Do you ever have those moments with friends that you have known for years, where you pick up right where you left off? Even if you haven’t seen each other in a while? My Mayo Clinic dietetic internship class of 2001 is like that, ten of us ladies spent an entire year together going through a grueling internship – it makes you close real fast. Recently, a few of us from the class met at a recent Taste of Home Cooking Show. If you have never been to one, I would highly recommend it. It’s a fun way to spend time with friends, get to hear about food and recipes, have a chance to win some great prizes (although none of us were that lucky) and just have a great evening out. It was truly like a little taste of home meeting with these girls.
Before the show, we sampled a few foods and drinks in the expo area. Lisa, Julie, Debbie and myself had such a great time together full of laughter and fun while catching up on everything. I even sampled my first-ever Cinnabon (I know – but I am a dietitian after all – it just wasn’t on my radar until now!). All I could say was YUM.

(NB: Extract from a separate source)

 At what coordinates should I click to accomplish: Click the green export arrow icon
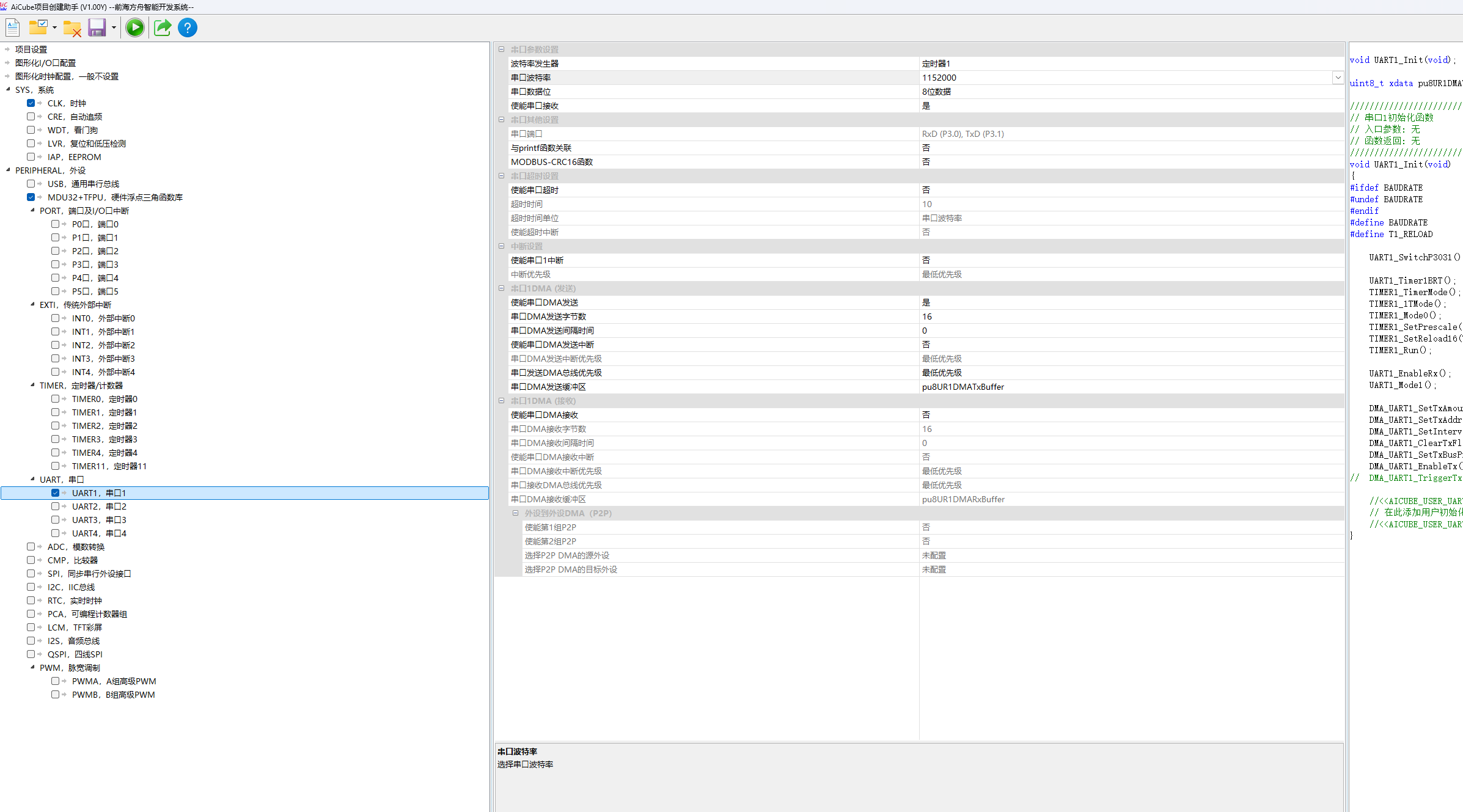tap(162, 27)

Here are some of my favorite recipes from the show:
Between the laughs that wear out your stomach muscles, Lisa and I were sharing recipes. Lisa and her husband love to cook together in the kitchen and they had recently perfected a recipe they had been working on – Gourmet Veggie Pizza – to replace the Papa Murphy’s version.
Lisa works as a clinical dietitian and is the most caring person I have ever met. Her spirit is uplifting which just makes you want to be around her and she is sincere and loves to have fun. Being a dietitian was a second career for her, but that didn’t stop Lisa from accomplishing her goal. And just recently, she won a national award for Outstanding Dietetic Educator which is a tremendous honor. Lisa and I have cooked together many times and over the past 13 years, she has opened my recipe box to a few Mexican foods like guacamole and her famous chicken tortilla soup. She has an amazing sense of decorating with style, too.

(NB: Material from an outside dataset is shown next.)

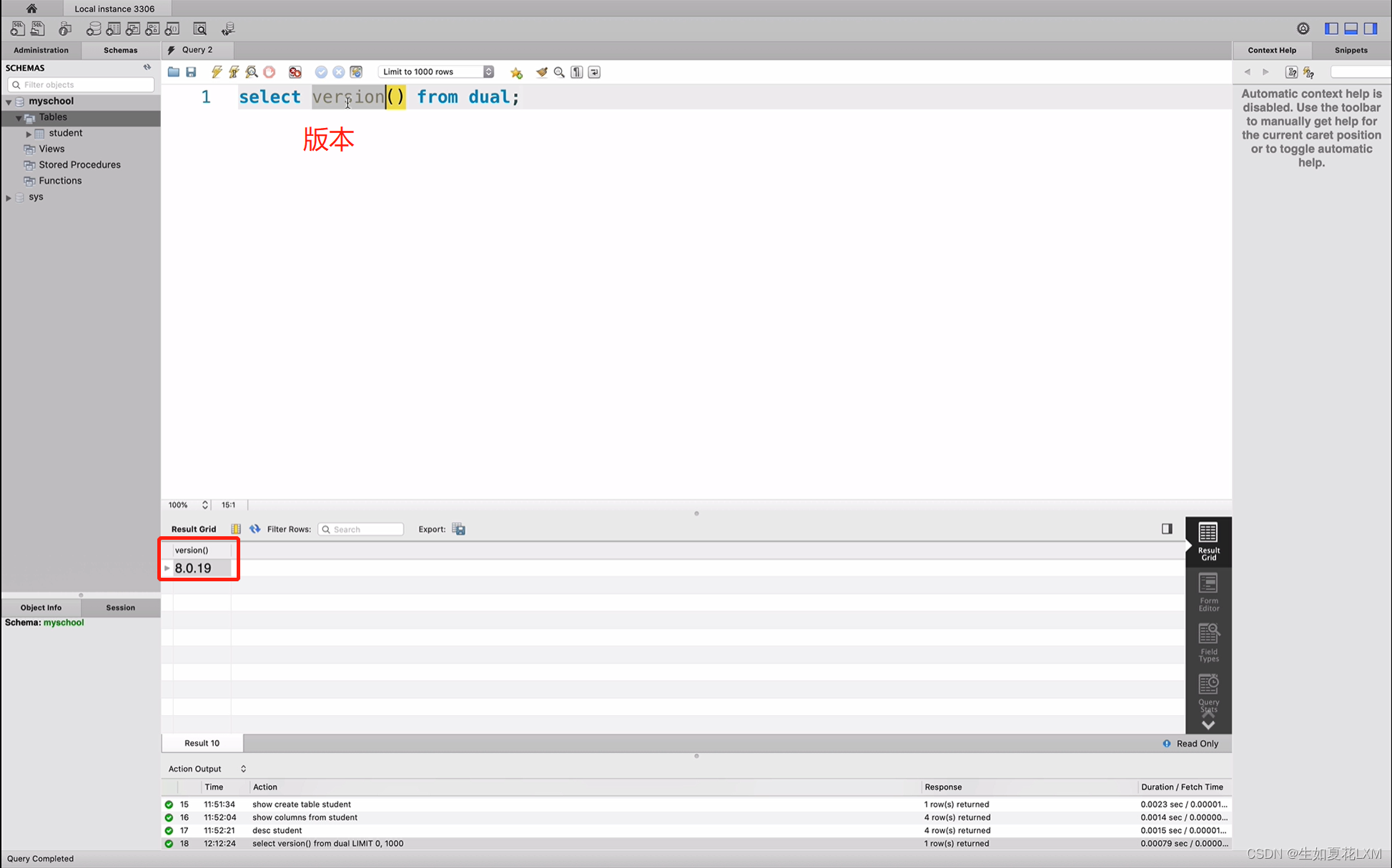Expand the sys schema
Viewport: 1392px width, 868px height.
tap(9, 197)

Thank you to Lisa for sharing this recipe. Check out her shopping tips at the bottom of the page!
1 loaf Rhodes frozen pizza dough – thawed, rolled out on greased standard jelly roll pan. Bake per package directions.
Creamy Garlic Sauce:
3/4 cup Marie’s Parmesan ranch dressing
3-5 garlic cloves, minced
Mix together and spread over baked pizza crust
¾ cup artichoke hearts, diced (I like Progresso brand)

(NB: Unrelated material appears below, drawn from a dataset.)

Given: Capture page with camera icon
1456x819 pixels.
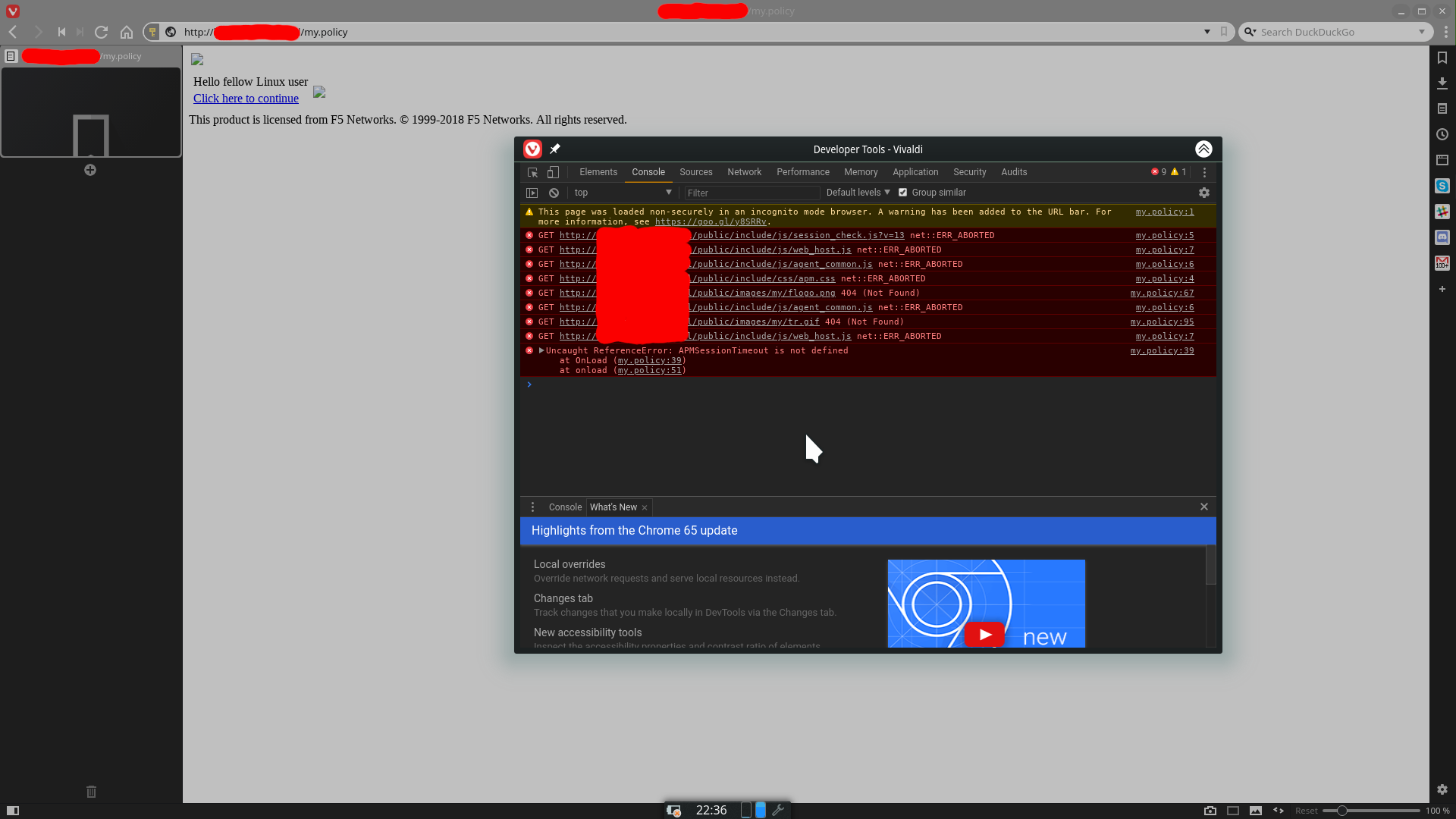Looking at the screenshot, I should point(1210,811).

¾ -1 cup button mushrooms, thinly sliced
2-3 small fresh tomatoes, diced
1 -1 ½ cups fresh spinach
1 medium sized zucchini , thinly sliced
½ cup diced red onion
1 cup shredded parmesan cheese
1 cup mozzarella cheese
*You can adjust the amounts of veggies and cheese based on your preference.
Sprinkle all veggies except tomatoes over your pre-baked and sauced pizza crust. Add the cheeses and then top with the tomatoes. Bake at 400 for 12-15 minutes and then broil for 1-2 minutes so your cheese is nicely browned and bubbly. Enjoy!
Lisa’s Shopping Tip: Peruse the fresh veggie section of your store and in a few seconds you will have gathered almost all that you need for this recipe. The best canned artichoke hearts that I have found is the Progresso brand. They are soft and flavorful and not woody like some of the other brands.
Friends and recipes naturally go together, what is your favorite recipe from a friend?